10. Lucifer never smokes on the show.

Tom Ellis as Lucifer Morningstar, D.B. Woodside as Amenadiel, and Lauren German as Chloe Decker in Lucifer.John P. Fleenor/Netflix © 2020

Beginning with the very first episode, there are several times where Lucifer can be seen just as he's about to light a cigarette, stubbing one out, or tapping ash into an ashtray, but you'll never see him actually take a drag and inhale. Still, even the fact that he's got them raises the important question: Why does the devil need to smoke?

11. Lauren German describes Chloe and Lucifer's relationship as "sad fireworks."

There's no better way to say it. Since the beginning, their reluctant partnership and blooming intimacy has been an exploration of conflicting emotions. That includes the looming revelation of something Lucifer has been telling Chloe since the beginning: That he's the devil. While describing their relationship as "sad fireworks," German also told TV Guide, “There's a lot of love and respect there, and her vulnerability is more present than ever before—but that can often be the most intoxicating element in a relationship. Someone that keeps you on your toes can be thrilling.”

12. Lucifer's nightclub has a fitting name.

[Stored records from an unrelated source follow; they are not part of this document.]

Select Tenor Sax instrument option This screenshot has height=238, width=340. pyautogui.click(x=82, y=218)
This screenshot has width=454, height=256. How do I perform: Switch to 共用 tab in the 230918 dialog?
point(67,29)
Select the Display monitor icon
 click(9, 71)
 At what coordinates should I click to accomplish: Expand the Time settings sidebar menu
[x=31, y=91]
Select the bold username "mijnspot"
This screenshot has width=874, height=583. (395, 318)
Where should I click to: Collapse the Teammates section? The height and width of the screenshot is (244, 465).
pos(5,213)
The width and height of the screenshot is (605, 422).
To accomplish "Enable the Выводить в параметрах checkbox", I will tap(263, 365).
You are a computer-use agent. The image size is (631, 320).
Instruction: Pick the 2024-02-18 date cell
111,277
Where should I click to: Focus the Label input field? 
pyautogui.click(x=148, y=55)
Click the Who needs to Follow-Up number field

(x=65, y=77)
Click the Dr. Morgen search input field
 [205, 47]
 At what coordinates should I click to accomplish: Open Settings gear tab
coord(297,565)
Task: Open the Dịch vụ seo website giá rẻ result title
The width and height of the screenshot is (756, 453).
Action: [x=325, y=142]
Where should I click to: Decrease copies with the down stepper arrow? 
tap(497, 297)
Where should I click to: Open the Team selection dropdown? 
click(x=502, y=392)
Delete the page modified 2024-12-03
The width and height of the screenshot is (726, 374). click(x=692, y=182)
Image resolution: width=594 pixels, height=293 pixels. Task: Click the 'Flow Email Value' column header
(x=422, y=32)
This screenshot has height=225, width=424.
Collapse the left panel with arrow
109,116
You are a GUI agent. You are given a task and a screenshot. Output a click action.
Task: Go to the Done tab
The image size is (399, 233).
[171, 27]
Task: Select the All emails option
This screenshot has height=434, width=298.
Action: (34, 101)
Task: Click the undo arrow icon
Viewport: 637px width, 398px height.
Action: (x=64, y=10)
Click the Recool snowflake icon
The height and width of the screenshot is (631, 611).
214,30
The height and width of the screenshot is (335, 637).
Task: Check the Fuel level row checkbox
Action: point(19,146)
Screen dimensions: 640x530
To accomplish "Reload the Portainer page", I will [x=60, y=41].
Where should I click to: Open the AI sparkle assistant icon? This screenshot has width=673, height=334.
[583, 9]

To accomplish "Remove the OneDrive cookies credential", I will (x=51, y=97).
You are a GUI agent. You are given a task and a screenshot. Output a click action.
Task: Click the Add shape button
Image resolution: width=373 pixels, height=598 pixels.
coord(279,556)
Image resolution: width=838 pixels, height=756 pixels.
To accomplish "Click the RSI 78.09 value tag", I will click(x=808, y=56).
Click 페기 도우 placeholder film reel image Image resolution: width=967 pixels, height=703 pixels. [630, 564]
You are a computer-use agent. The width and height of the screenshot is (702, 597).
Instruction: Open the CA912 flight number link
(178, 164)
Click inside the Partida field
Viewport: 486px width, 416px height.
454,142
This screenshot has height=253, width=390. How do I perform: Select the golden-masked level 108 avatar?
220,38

Lucifer means "light bringer" in Latin so it's perfect that his club, Lux, is also the SI standard unit for measuring luminescence. Plus, Club Hell was already taken.

13. Lucifer star Tom Ellis has got some serious air piano chops.

D.B. Woodside and Tom Ellis in Lucifer.John P. Fleenor/Netflix © 2020

One of the perks of owning your own nightclub is that you can play piano whenever you want. And if you're immortal, you've got all the time in the universe to take lessons. (Just ask Groundhog Day’s Phil Connors.) Lucifer plays and sings a lot on the show, and while it's Ellis doing the singing, it's not him at the keys. “I’m very good at air piano, let me put it that way!" Ellis told TV Insider about his talent for faking it.

14. Lucifer drives a 1962 Chevrolet Corvette C1.

If you're wondering the make and model of Lucifer's automotive object of desire, now you know. The classic is sleek, a little dangerous, and has a mix of sharp angles and softer edges, matching the main character nicely. Plus, it's the last of its kind: 1962 was the final year the C1 chassis was available on the Corvette.